-------- Alıntı
Unutmayınız ki bizler, tüm İnsan Sayfaları için çalışmaktayız. Unutmayınız ki bizler, bütün Kutsal Güneşler’i güçlendirmek için çalışmaktayız. Yanlış yapanlara da güç veririz ki, hak etsinler diye. Nefsi aşamayanlara güç verilir ki tabiatın yüceliklerinde ışıklarını yenileyebilsinler diye. Ne yazık ki onlar, her sayfayı yıkmak istediler.

 

İnsana Öz Güç gereksiz mi!? Muktedir olana Öz Güç gerekir. Muhakkak Kutsal Gün’ün gücü, muktedir olana gereklidir. İnsan Soyunun Görevlileri’nin çokları, Kuran okumaya ve kendilerini tabiatın yoğunluklarında gözlemeye çalışırlarken, Kuran-ı Kerim’i dahi anlayacak doğumları olmamışken; Birlik Kapları’mızı taşımaya niyetlendilerse; Levh-i Mahfuzları’nda ışık yoktur. Nesillerini, nefsi aştıklarında  kütlemize alacağız ve onlara güç vereceğiz. İnsan, Levh-i Mahfuzu’nu okuyacak dürene geldiğinde; dinini dinlemeli, yüreğini dinlemeli, beni dinlemeli, benim yolumda, kendi yoğunluğunda birleşmelidir. İnsan, "OL" dediğimiz zaman olur. Bunu kesinlikle bilmelidir.

 

Melek, Allah'ın mektebidir ama meleğin mektubunu okuyan, huzurlu olup da yolunu bulmadıkça, Melek olamaz. Uyuyanlar uyandıklarında; yol, yoğunluklarında Kutsal Gün’ün gücünde dinlendiğinde; bedenliler, Beşer Kapları’nı alıp kendi yoğunluklarına indiklerinde; nefes, insana iman gerçeğini anlatacaktır. Yüceler’in her hangi biri, Bilgi Kapları’nı alıp; teknoloji'nin gözünde ve sayfalarında itibarla, İtaatkâr bir tabiat gücünü insana kattığında; benim gibi o da kötülüğün önünü alacaktır.
----------------
-------- Seçilmiş Veriler
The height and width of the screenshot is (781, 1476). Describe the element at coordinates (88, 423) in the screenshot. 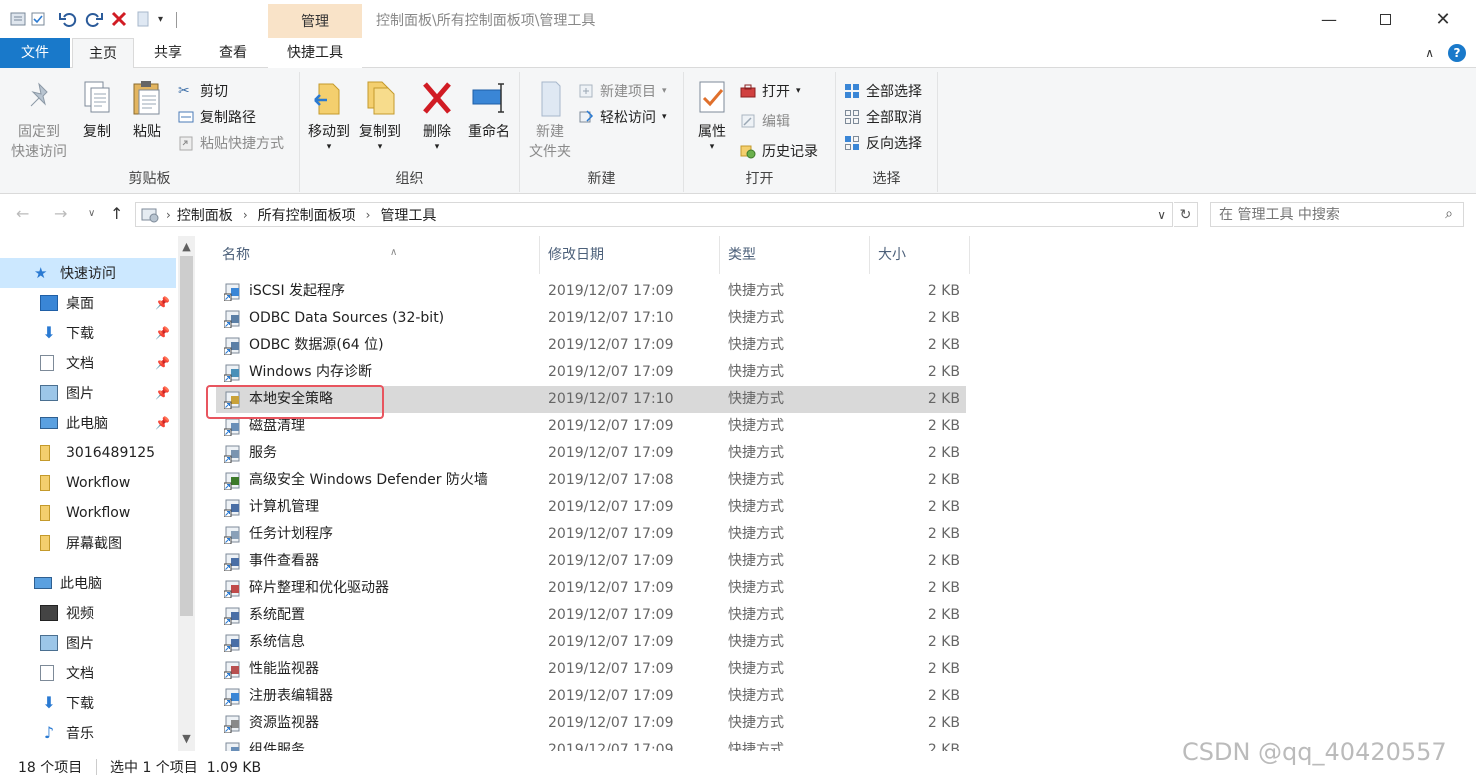

I see `nav-this-pc-pinned: 此电脑 📌` at that location. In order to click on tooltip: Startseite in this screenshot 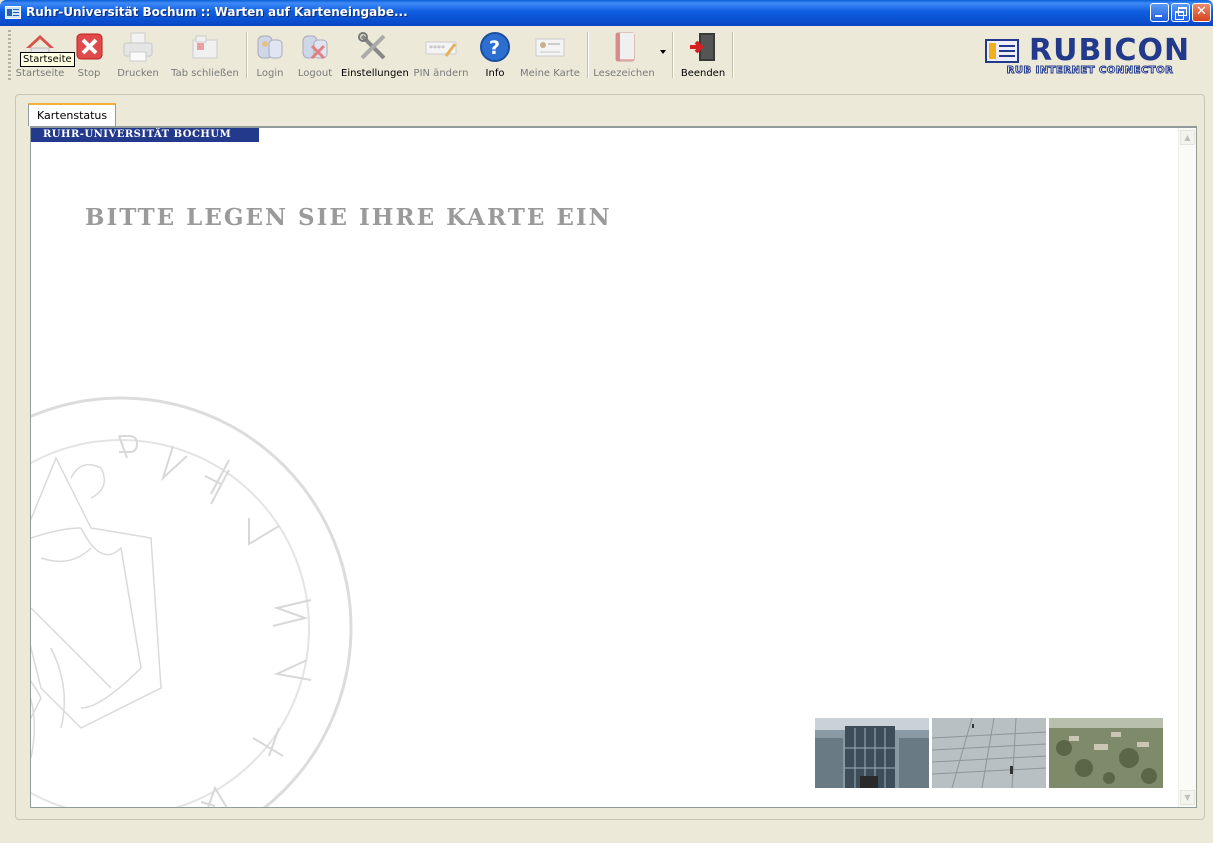, I will do `click(48, 60)`.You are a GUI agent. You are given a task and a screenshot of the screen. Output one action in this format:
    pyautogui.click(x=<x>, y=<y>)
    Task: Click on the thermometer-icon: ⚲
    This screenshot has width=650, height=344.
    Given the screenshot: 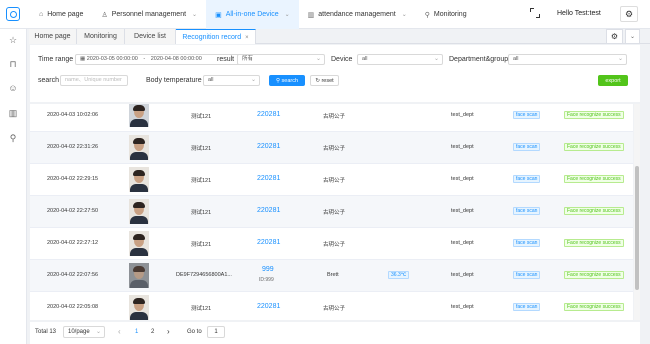 What is the action you would take?
    pyautogui.click(x=13, y=138)
    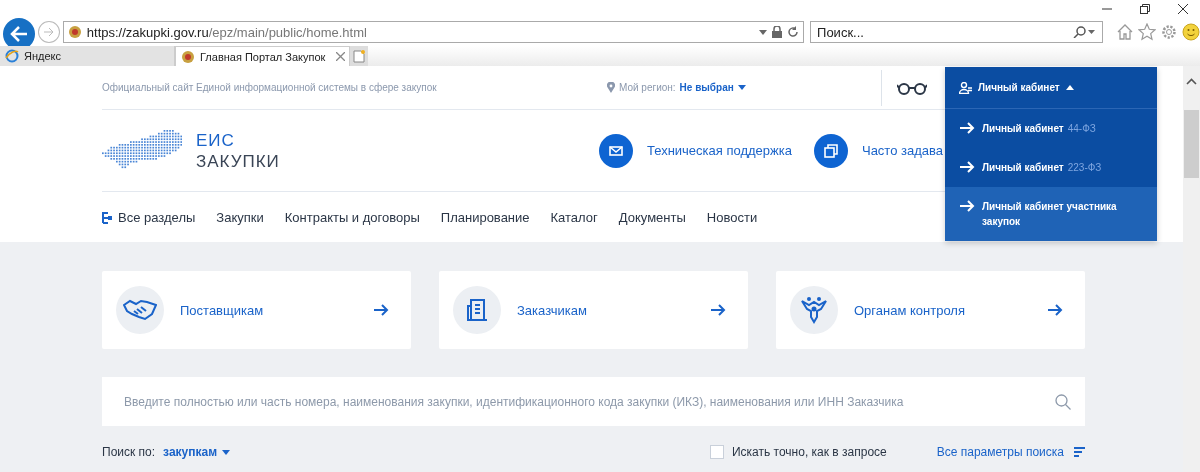 The height and width of the screenshot is (472, 1200). Describe the element at coordinates (108, 217) in the screenshot. I see `sections-icon` at that location.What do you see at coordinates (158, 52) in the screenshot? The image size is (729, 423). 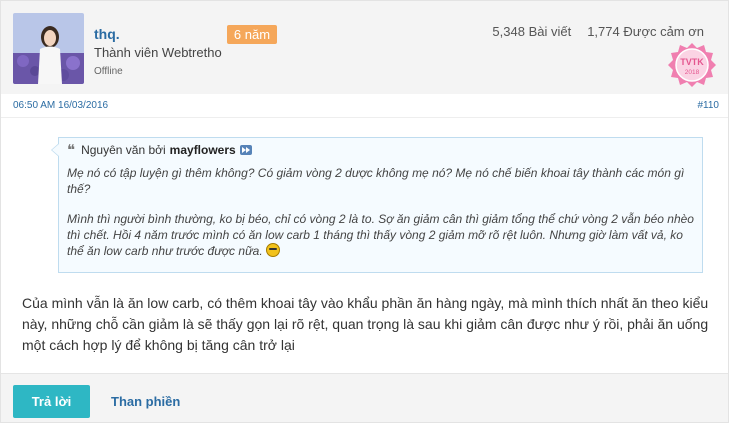 I see `member-title: Thành viên Webtretho` at bounding box center [158, 52].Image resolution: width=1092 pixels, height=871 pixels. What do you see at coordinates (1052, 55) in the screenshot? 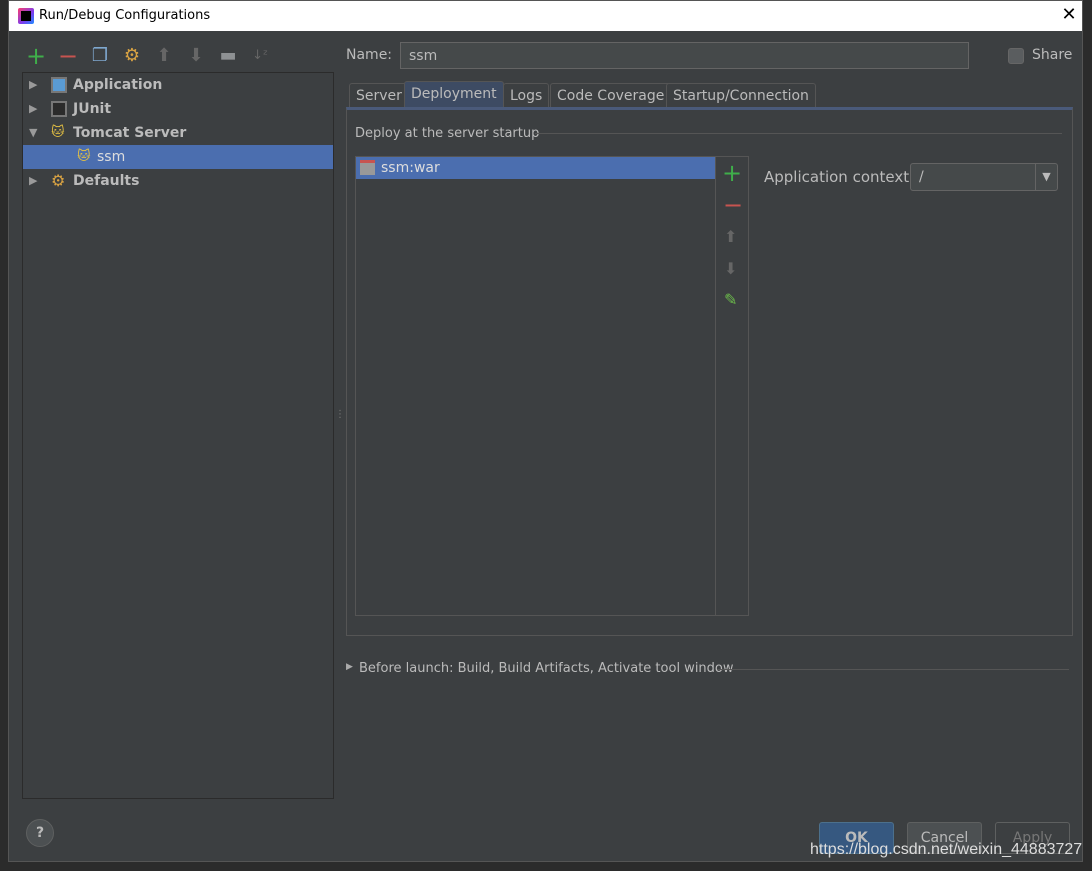
I see `share-label: Share` at bounding box center [1052, 55].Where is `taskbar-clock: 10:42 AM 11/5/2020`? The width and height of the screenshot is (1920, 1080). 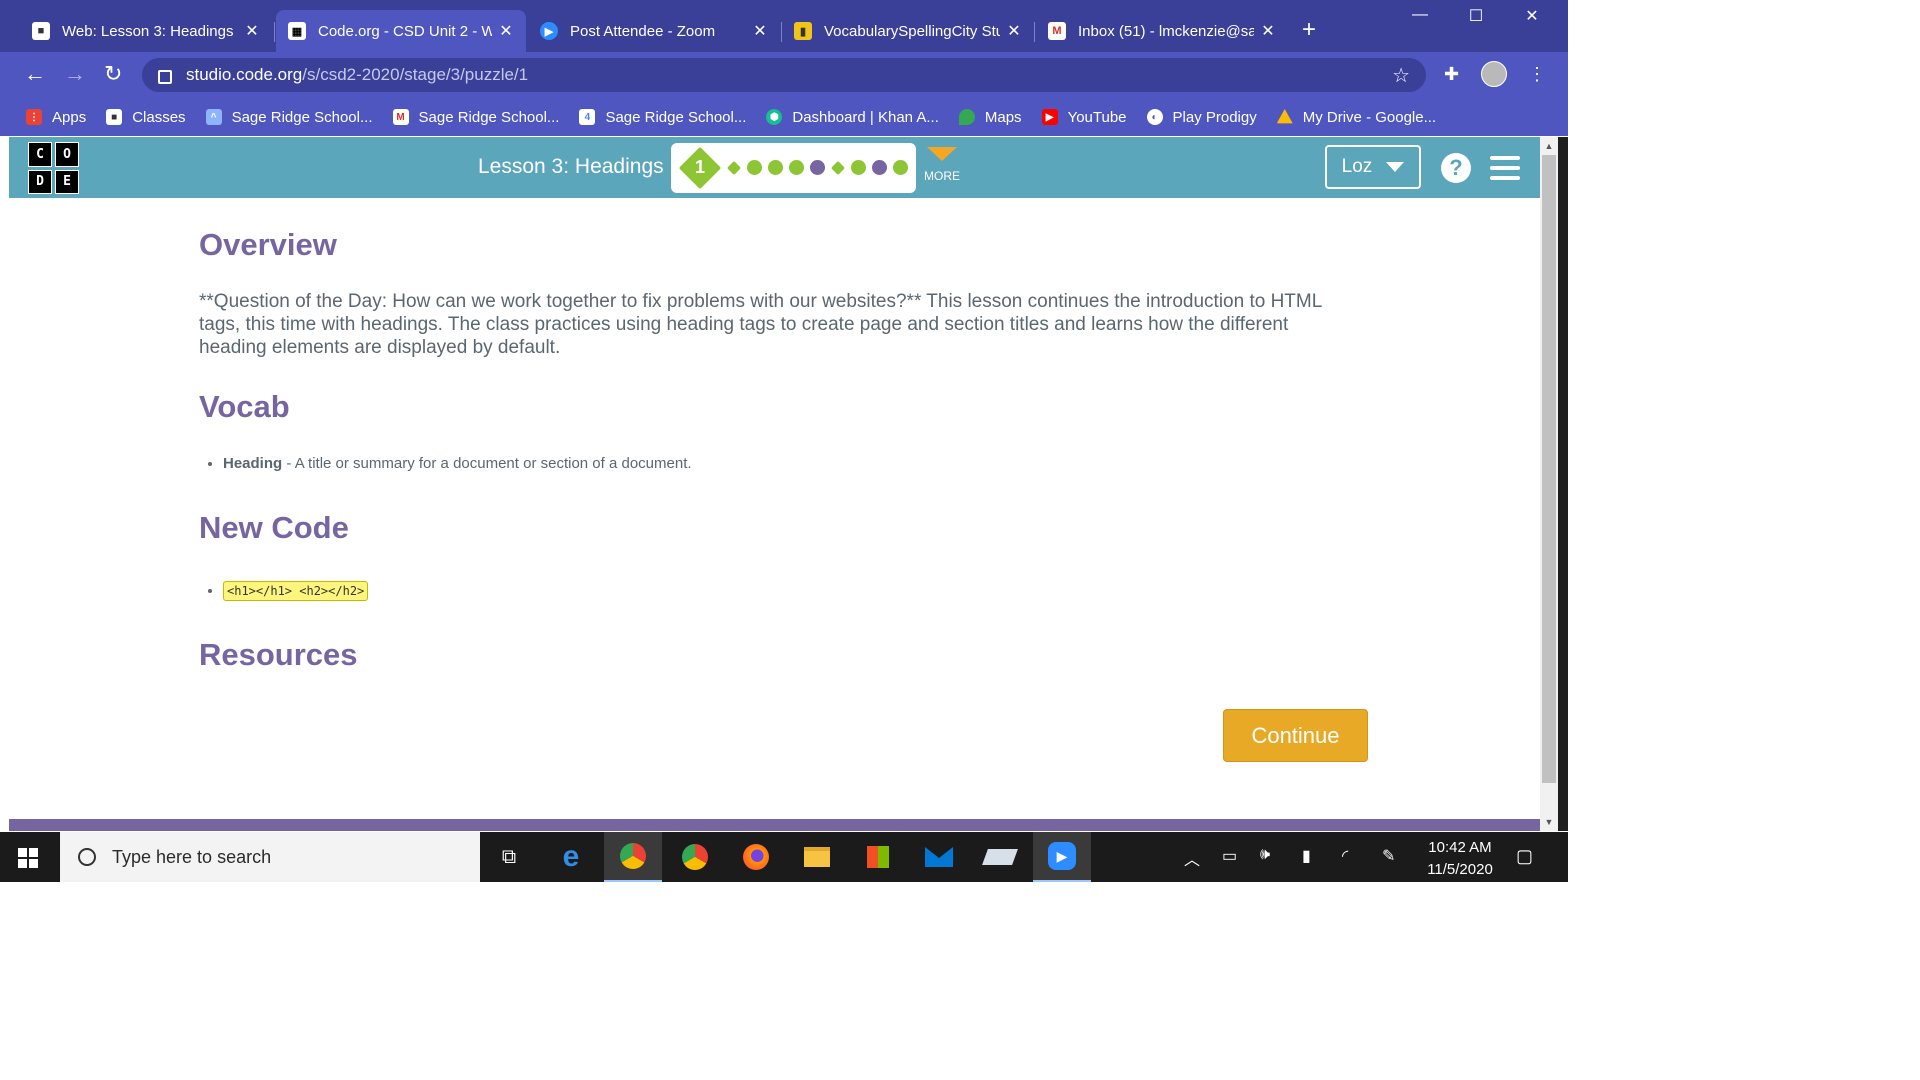 taskbar-clock: 10:42 AM 11/5/2020 is located at coordinates (1460, 859).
----------------
Görev A: Alıntıda “Kapları” sözcüğüyle biten bütün adları, metinde geçtikleri sırayla yaz.
Görev B: Alıntıdaki “Melek, Allah'ın mektebidir” sözlerinden “kötülüğün önünü alacaktır.” sözlerine kadar uzanan bölümün tamamını hiç değiştirmeden tekrarla.

Görev Yanıtı A: Birlik Kapları, Beşer Kapları, Bilgi Kapları

Görev Yanıtı B:
Melek, Allah'ın mektebidir ama meleğin mektubunu okuyan, huzurlu olup da yolunu bulmadıkça, Melek olamaz. Uyuyanlar uyandıklarında; yol, yoğunluklarında Kutsal Gün’ün gücünde dinlendiğinde; bedenliler, Beşer Kapları’nı alıp kendi yoğunluklarına indiklerinde; nefes, insana iman gerçeğini anlatacaktır. Yüceler’in her hangi biri, Bilgi Kapları’nı alıp; teknoloji'nin gözünde ve sayfalarında itibarla, İtaatkâr bir tabiat gücünü insana kattığında; benim gibi o da kötülüğün önünü alacaktır.